The Way Up Is Down


In God’s economy, the way up is always down. I know that is a counterintuitive idea, but it is the Gospel truth.

All those who exalt themselves will be humbled, and those who humble themselves will be exalted. (Luke 18:14)

This verse concludes The Parable of the Pharisee and the Tax Collector (Luke 18:9-14). Jesus tells the story of two men who went up to the temple to pray and went home on two very different paths: one path leading to eternal life and the other leading to eternal destruction.

Now, if we were all truly honest and would take just a moment to examine our own hearts, it would not be that difficult to humble ourselves. How often we think things we ought not think . . . say things we ought not say . . . and do things we ought not do. What a mistake to enter into the presence of God like the Pharisee, who boasted about himself, saying, “God, I thank you that I am not like other men.”
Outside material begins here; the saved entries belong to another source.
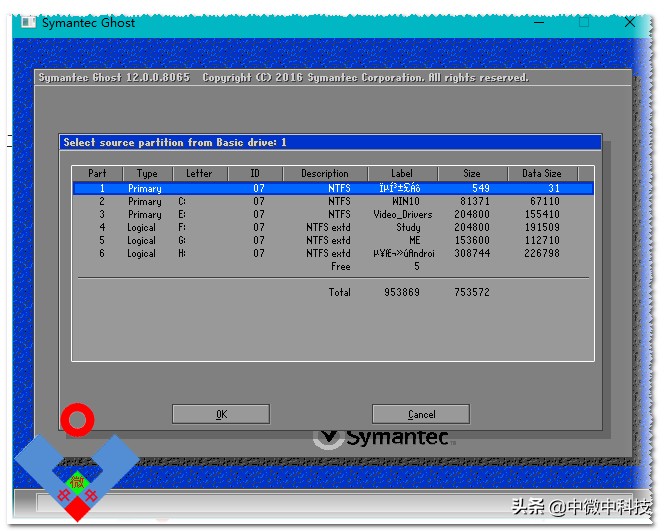
Task: Click the Label column header
Action: click(401, 173)
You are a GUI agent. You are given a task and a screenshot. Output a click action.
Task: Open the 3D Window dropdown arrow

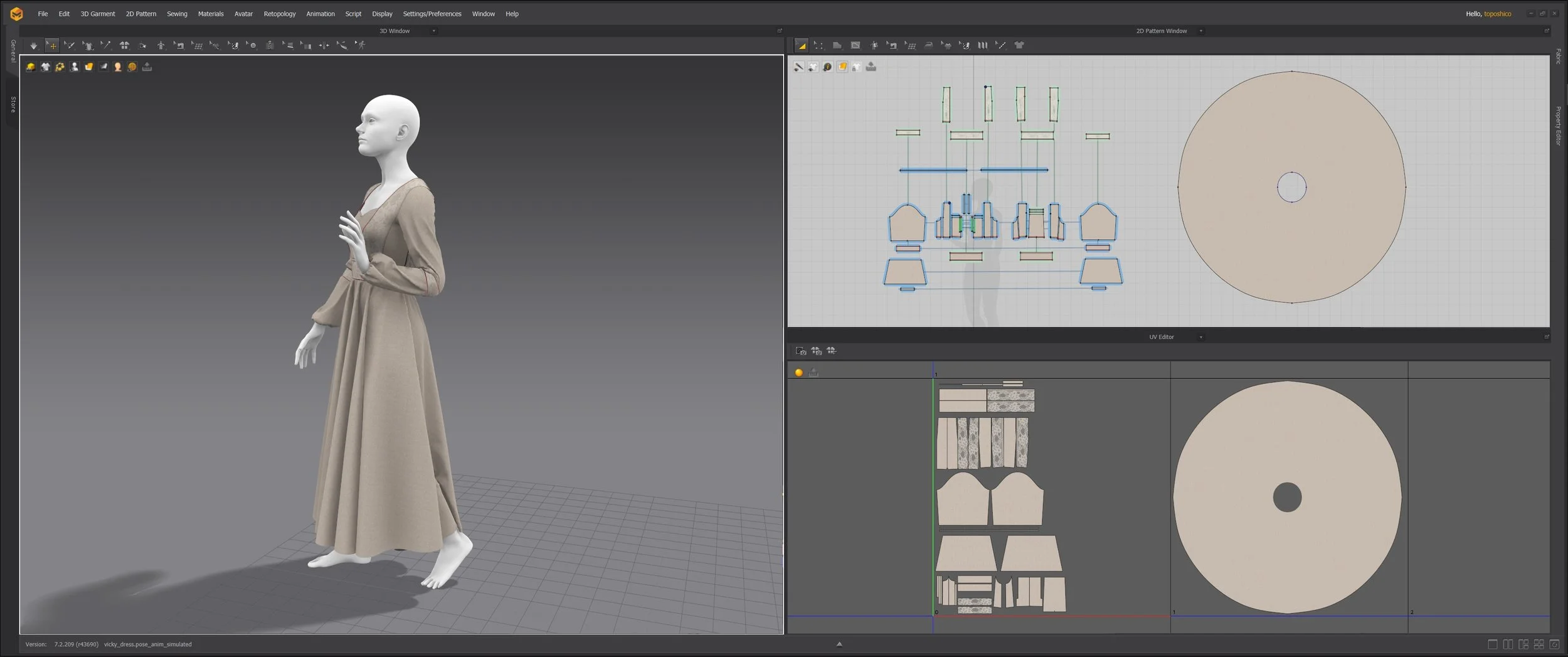pyautogui.click(x=433, y=31)
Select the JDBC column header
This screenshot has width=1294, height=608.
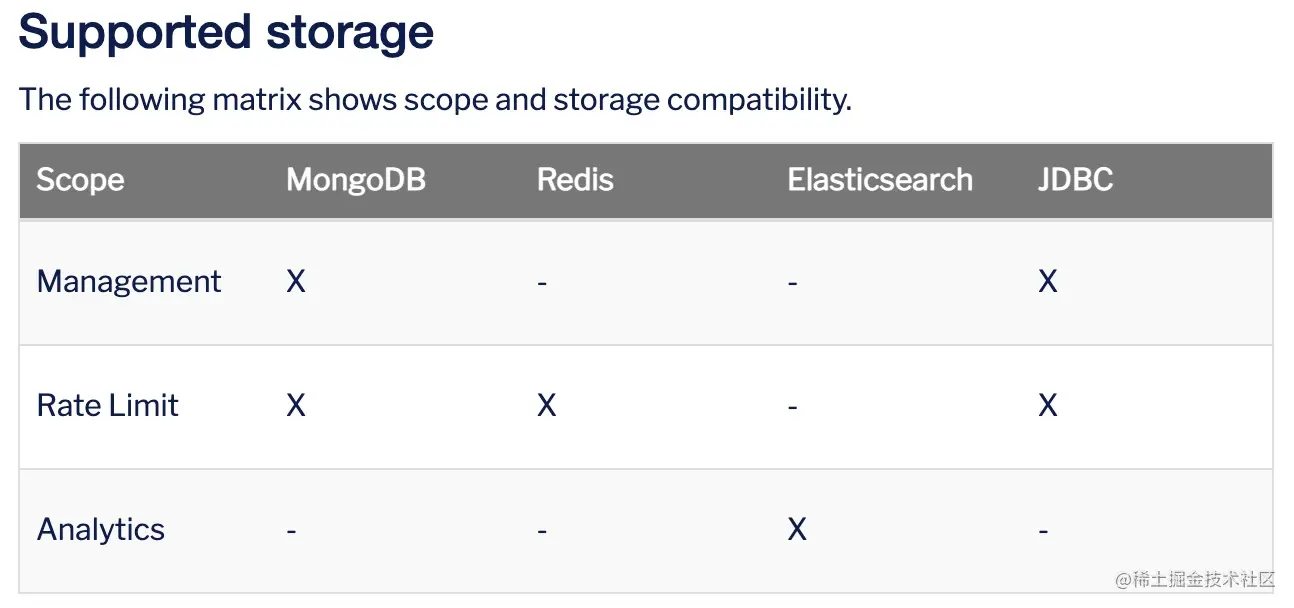pyautogui.click(x=1075, y=180)
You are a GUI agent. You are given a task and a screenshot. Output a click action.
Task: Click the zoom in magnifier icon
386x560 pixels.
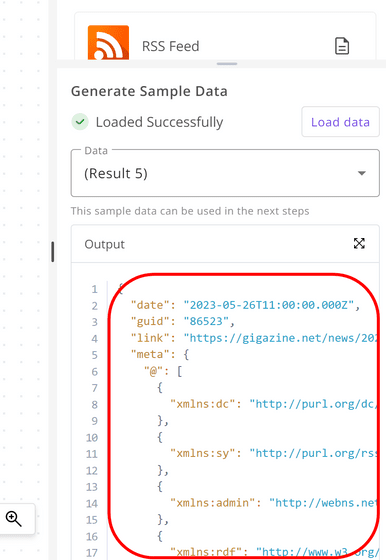pos(14,519)
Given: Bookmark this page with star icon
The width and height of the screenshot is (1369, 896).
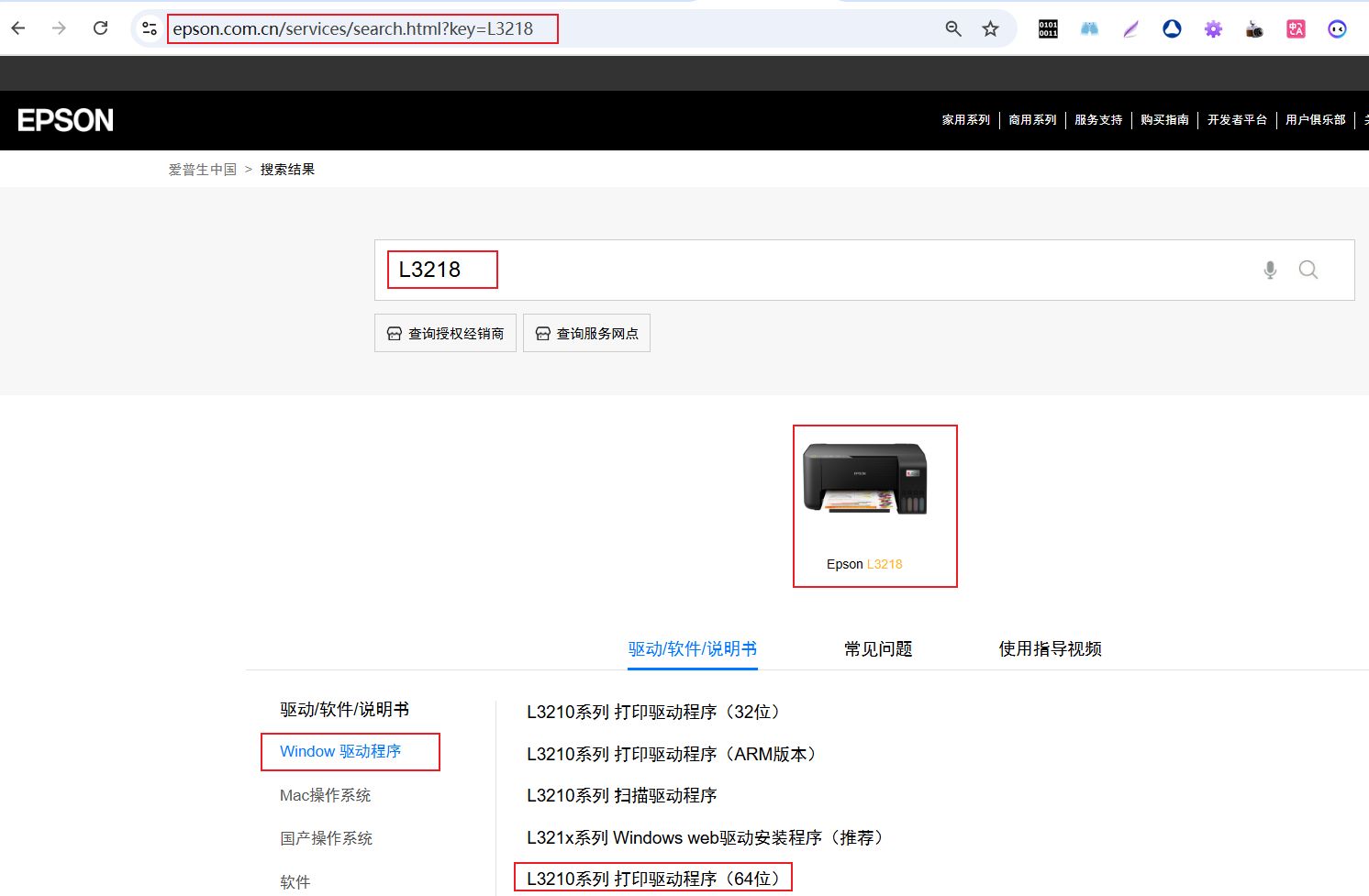Looking at the screenshot, I should tap(990, 28).
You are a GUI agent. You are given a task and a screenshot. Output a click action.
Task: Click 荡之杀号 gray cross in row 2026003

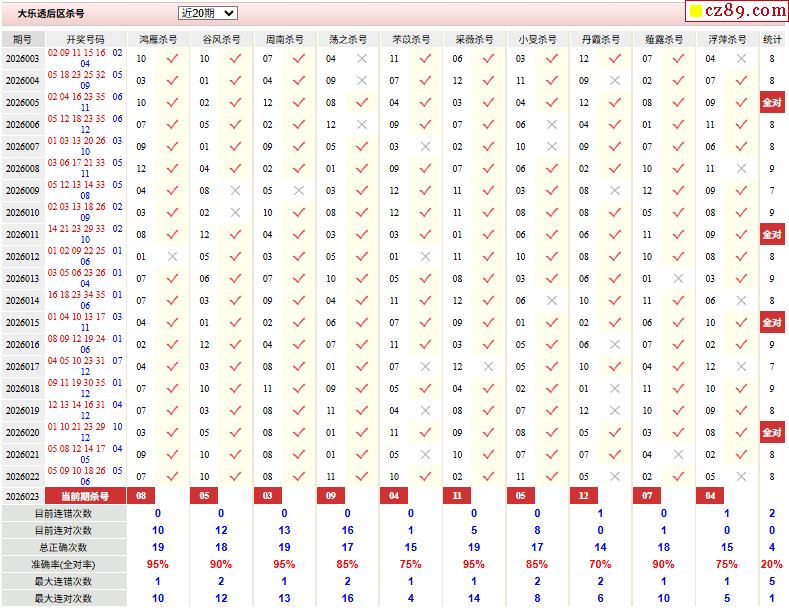(x=362, y=59)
But for those of us who appraise ourselves honestly, as the lowly tax collector did, we know the way up is always down. Deep down, we know the truth: we are sinners, both by nature and by habit, and we desperately need a Savior—not just at the moment of our conversion, but moment-by-moment all the days of our lives. We cry out all day long, “God be merciful to me, the sinner!”

The promise in this parable is truly incredible. God will exalt all those who humble themselves. Think about it this way: is there any reason for us to be proud? Is there anything we have that we have not been given? No matter how much someone might think he is a “self-made man,” all that was “made” was made by the One who gives him life and breath and everything else.
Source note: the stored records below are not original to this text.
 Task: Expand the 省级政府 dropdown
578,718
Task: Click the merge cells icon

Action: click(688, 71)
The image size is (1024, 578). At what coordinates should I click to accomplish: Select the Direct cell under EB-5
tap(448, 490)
The great 19th-century preacher, Charles Spurgeon, put it this way: “Oh Lord, sink me in self that I may rise in You.” There it is! Humility is not a work to be done in our strength; it is always and only to be done in the strength of the Almighty. The natural man wants to rise to the top and shout “Look at me!” Only the gracious strength of God will change the heart of the natural man so that he can say along with Spurgeon, “Sink me in self that I may rise in You!”
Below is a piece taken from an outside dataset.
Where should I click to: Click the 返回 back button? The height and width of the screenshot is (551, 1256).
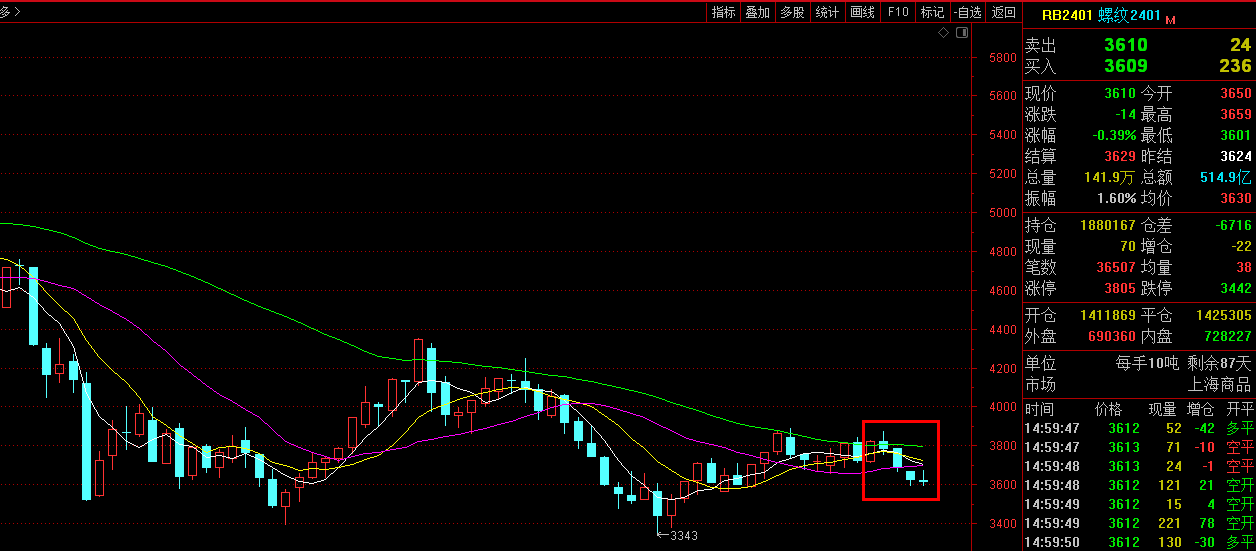point(1003,12)
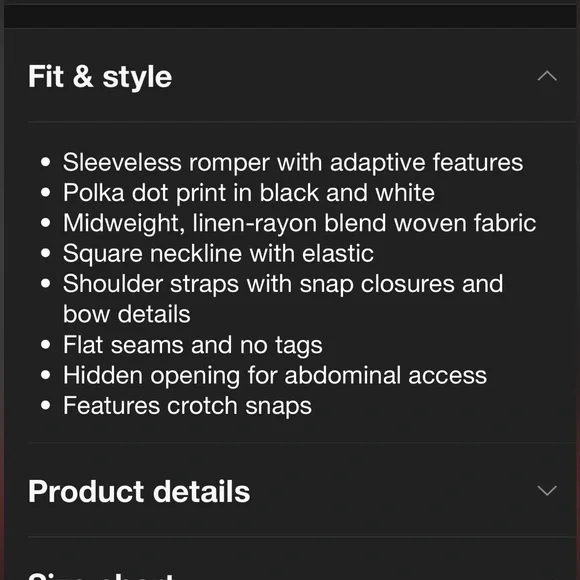Click the bullet point before Sleeveless romper

click(46, 162)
So . . . not knowing where this finds you today, can you say these words to your Lord? Which one of the two men who went up to the temple to pray do you most identify with? What would those closest to you say? Remember this truth about humility: it is not thinking less of yourself; it is simply thinking about yourself less! We should not think less of ourselves because we are children of the Most High God. But what we should be doing is thinking about ourselves less and thinking about our God more.

This is the place of peace. This is where meaning and significance are found. This is the great purpose and end of life. When we focus on God, we simply cannot focus on ourselves. When we get out of God’s way, we will see that the only way up is down.

This is the Gospel. This is grace for your race. NEVER FORGET THAT . . . AMEN!